• _Set problem 1_: Rewrite the passage of the excise ruling from "11. We find" up to and including "in this case.", replacing "Commissioner (Appeals)" with "appellate authority".
• _Set problem 2_: In the excise ruling, under which section of the Central Excise Act, 1944, did the appellant assessee determine assessable value?
• _Set problem 3_: Continue the excise ruling from the point where it stops.

• _Selected text_:
::::
11. We find that the method adopted by the appellant assessee for determination of assessable value under Section 4 of Central Excise Act, 1944, is legally correct and thus we also find that they have rightly discharged their Central Excise duty liability. In view of the above, we do not find any merit in the order of Commissioner (Appeals) and same is set aside. The other argument raised by the learned advocate regarding applicability of notification 6/2006 dated 1.3.2006 we find that since same has not been subject matter either of the order in original or order of Commissioner (Appeals), therefore, we do not find any justification in commenting on the applicability of above notification in this case.
::::
• _Material shown_:
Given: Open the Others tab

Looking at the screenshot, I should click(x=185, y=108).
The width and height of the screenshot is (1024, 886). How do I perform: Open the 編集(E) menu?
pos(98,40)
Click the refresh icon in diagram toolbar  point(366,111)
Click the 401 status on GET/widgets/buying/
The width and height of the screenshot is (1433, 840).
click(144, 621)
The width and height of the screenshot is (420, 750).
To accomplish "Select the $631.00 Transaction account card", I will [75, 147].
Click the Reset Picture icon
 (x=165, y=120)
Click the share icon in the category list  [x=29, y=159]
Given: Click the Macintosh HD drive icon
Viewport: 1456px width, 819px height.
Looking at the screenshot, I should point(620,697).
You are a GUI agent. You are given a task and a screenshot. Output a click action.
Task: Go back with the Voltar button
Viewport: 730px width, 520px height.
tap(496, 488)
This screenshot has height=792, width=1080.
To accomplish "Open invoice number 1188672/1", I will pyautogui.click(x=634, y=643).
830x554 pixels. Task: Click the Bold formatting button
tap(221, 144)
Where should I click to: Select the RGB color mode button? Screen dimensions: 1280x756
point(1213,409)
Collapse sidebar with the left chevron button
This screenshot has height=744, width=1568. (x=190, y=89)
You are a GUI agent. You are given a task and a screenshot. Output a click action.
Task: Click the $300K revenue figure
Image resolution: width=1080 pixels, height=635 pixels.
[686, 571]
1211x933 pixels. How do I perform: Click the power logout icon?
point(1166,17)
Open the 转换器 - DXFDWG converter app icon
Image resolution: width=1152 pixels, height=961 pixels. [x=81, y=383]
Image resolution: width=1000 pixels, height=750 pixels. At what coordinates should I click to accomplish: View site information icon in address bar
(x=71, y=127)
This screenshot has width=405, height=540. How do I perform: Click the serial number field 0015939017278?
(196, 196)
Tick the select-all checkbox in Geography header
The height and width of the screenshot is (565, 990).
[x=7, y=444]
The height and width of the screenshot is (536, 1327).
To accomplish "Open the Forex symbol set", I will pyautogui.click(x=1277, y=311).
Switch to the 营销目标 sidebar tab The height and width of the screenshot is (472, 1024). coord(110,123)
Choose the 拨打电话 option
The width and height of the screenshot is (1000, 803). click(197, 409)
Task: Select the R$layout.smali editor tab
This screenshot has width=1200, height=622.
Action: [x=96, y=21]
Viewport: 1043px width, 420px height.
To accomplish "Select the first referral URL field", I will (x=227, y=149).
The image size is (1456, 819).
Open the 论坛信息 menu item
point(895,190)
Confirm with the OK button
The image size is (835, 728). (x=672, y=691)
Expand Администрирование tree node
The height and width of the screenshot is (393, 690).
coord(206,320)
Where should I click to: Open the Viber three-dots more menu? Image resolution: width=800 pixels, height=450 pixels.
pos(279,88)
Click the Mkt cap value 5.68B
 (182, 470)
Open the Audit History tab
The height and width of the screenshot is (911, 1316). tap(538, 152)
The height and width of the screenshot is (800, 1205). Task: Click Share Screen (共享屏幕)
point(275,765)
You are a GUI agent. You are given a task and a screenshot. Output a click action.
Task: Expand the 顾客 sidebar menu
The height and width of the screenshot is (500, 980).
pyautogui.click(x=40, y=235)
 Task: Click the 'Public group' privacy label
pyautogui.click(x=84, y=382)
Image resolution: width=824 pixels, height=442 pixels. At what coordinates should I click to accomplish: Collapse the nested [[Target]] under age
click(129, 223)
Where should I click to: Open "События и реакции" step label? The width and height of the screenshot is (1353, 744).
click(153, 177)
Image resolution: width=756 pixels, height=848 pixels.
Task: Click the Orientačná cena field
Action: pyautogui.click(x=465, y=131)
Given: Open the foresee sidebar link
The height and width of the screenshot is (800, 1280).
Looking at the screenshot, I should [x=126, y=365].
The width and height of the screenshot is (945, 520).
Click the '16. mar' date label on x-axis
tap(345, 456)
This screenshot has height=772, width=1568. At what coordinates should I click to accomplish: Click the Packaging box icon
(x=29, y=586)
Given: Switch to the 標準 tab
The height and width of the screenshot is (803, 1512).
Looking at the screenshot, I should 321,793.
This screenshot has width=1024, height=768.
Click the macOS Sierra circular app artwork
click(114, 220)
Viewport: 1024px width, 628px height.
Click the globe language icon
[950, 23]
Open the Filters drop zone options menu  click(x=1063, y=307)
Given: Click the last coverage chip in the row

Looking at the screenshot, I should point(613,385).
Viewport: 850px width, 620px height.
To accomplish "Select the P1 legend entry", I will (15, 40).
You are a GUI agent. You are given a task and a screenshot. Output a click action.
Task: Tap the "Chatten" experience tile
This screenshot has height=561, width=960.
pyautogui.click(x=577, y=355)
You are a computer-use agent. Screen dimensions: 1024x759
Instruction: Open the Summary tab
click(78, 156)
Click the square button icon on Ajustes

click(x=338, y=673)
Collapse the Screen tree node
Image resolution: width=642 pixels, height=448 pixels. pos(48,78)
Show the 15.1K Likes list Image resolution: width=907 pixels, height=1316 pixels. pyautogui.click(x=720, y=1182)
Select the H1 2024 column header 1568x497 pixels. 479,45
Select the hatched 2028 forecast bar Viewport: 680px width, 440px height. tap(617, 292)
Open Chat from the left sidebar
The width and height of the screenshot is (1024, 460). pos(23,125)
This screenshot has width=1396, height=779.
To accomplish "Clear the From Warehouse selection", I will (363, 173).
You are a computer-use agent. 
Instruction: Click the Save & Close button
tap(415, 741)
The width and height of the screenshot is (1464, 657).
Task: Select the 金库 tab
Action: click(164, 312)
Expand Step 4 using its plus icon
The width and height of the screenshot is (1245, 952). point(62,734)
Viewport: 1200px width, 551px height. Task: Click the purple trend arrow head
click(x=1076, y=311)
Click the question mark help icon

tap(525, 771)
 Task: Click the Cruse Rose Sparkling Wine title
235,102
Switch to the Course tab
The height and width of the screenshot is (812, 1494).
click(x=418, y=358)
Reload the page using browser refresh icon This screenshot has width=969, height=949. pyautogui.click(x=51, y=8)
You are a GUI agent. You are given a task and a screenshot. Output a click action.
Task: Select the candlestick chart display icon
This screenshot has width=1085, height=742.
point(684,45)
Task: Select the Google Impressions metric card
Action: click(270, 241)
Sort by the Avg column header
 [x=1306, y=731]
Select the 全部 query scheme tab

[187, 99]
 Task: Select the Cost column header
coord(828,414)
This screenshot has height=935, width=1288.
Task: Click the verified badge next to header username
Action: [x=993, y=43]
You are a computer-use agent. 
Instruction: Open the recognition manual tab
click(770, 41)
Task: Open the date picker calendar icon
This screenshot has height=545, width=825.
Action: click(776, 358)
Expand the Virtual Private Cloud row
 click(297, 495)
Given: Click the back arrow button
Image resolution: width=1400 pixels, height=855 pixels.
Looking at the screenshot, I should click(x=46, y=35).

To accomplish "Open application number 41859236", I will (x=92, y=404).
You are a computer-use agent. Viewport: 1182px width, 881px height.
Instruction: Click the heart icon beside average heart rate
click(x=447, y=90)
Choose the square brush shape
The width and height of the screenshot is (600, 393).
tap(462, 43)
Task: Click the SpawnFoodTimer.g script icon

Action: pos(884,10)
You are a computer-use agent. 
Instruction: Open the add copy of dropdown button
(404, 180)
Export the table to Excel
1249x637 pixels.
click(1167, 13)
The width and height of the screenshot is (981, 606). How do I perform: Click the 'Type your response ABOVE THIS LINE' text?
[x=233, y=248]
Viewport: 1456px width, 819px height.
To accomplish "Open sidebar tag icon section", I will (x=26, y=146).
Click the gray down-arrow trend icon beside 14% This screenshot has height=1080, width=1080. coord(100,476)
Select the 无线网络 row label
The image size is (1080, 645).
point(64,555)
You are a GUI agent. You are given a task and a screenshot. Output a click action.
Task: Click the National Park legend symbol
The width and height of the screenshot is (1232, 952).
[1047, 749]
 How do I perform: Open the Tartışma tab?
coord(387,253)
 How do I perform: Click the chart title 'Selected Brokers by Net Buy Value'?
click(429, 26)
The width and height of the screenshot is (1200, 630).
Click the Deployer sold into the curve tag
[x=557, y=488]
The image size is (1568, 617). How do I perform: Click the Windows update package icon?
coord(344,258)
::::
• _Result 1_:
11. We find that the method adopted by the appellant assessee for determination of assessable value under Section 4 of Central Excise Act, 1944, is legally correct and thus we also find that they have rightly discharged their Central Excise duty liability. In view of the above, we do not find any merit in the order of appellate authority and same is set aside. The other argument raised by the learned advocate regarding applicability of notification 6/2006 dated 1.3.2006 we find that since same has not been subject matter either of the order in original or order of appellate authority, therefore, we do not find any justification in commenting on the applicability of above notification in this case.

• _Result 2_: Section 4

• _Result 3_:
12. We also find that the demand is hit by period of limitation as on the same issue the department had issued a show cause notice earlier covering the period of 2004-2005 to 2007-2008. The present impugned show cause notice dated 26.04.2013 covers the period of financial year 2008-2009 and 2009-2010 which is much beyond the normal period of demanding duty under section 11AC of Central Excise Act, 1944. Since the department has all along been aware about the practice followed by the appellant and they have also filed their return in time, we find there are no valid grounds for invoking extended time of limitation under Section 11A of Central Excise Act, 1944 and therefore, we find that demand is barred by limitation and as such, not sustainable.
13. In view of the above, appeal is allowed with consequential benefit, if any, to the appellant.